If you remove B::x, then B meets the requirements in 9p7 for a standard-layout class and the access becomes perfectly well-defined because the two types are layout-compatible, 9.2p17 and the members both have the same type.

A standard-layout class is a class that:

has no non-static data members of type non-standard-layout class (or array of such types) or reference,

has no virtual functions (10.3) and no virtual base classes (10.1),

has the same access control (Clause 11) for all non-static data members,

has no non-standard-layout base classes,

either has no non-static data members in the most derived class and at most one base class with non-static data members, or has no base classes with non-static data members, and

has no base classes of the same type as the first non-static data member.

Two standard-layout struct types are layout-compatible if they have the same number of non-static data members and corresponding non-static data members (in declaration order) have layout-compatible types.

Click-target data
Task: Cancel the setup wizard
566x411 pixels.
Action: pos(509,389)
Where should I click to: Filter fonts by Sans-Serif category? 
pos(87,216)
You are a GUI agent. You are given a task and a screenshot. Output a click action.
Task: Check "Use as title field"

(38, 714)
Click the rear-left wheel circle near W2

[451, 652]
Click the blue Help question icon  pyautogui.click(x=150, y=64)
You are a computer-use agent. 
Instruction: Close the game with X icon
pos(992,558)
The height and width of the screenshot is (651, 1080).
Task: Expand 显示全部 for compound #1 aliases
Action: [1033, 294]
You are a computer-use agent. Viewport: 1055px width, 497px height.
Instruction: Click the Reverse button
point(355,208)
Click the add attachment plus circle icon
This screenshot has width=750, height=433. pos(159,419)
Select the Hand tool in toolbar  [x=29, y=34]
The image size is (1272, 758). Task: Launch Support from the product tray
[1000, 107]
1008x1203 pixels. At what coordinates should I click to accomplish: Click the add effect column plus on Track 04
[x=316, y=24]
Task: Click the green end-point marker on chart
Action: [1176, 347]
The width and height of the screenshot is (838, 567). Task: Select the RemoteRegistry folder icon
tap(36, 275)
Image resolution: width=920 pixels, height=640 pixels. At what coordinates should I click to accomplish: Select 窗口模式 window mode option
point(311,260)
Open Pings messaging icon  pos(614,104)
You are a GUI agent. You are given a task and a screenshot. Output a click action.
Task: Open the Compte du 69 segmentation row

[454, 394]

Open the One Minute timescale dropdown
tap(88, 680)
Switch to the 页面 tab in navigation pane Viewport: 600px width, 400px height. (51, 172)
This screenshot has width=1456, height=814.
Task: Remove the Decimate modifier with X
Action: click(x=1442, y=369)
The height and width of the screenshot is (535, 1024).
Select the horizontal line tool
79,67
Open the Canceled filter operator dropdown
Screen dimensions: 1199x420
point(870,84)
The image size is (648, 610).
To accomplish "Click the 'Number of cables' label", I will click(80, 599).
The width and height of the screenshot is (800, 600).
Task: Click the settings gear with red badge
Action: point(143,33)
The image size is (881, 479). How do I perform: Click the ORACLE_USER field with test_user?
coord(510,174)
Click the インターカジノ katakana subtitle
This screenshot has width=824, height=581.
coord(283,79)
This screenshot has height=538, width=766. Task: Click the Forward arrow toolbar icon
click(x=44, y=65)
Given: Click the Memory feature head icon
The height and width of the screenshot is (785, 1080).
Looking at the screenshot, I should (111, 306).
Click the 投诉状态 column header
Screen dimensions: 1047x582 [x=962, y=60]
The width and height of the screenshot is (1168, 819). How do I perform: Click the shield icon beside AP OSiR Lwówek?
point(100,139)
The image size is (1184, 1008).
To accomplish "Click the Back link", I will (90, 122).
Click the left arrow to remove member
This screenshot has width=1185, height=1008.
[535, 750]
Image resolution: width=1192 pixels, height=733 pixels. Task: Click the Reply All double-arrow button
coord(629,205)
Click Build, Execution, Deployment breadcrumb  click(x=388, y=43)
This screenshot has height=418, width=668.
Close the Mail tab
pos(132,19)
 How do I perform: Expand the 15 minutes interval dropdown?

## Problem A
Answer these questions using the text on standard-layout classes, giving each answer on its own line with the matching mark:
(i) Which member must be removed for B to meet the requirements for a standard-layout class?
(ii) Which section is cited next to "no virtual functions"?
(iii) Besides having layout-compatible types in corresponding members, what must two standard-layout struct types share to be layout-compatible?
## Problem B
Reproduce the part of the text on standard-layout classes from "A standard-layout class is" to "non-static data member.".
## Problem C
List every section or clause reference cited in the text on standard-layout classes.

## Written reply A
(i) B::x
(ii) 10.3
(iii) The same number of non-static data members

## Written reply B
A standard-layout class is a class that:

has no non-static data members of type non-standard-layout class (or array of such types) or reference,

has no virtual functions (10.3) and no virtual base classes (10.1),

has the same access control (Clause 11) for all non-static data members,

has no non-standard-layout base classes,

either has no non-static data members in the most derived class and at most one base class with non-static data members, or has no base classes with non-static data members, and

has no base classes of the same type as the first non-static data member.

## Written reply C
9p7
9.2p17
10.3
10.1
Clause 11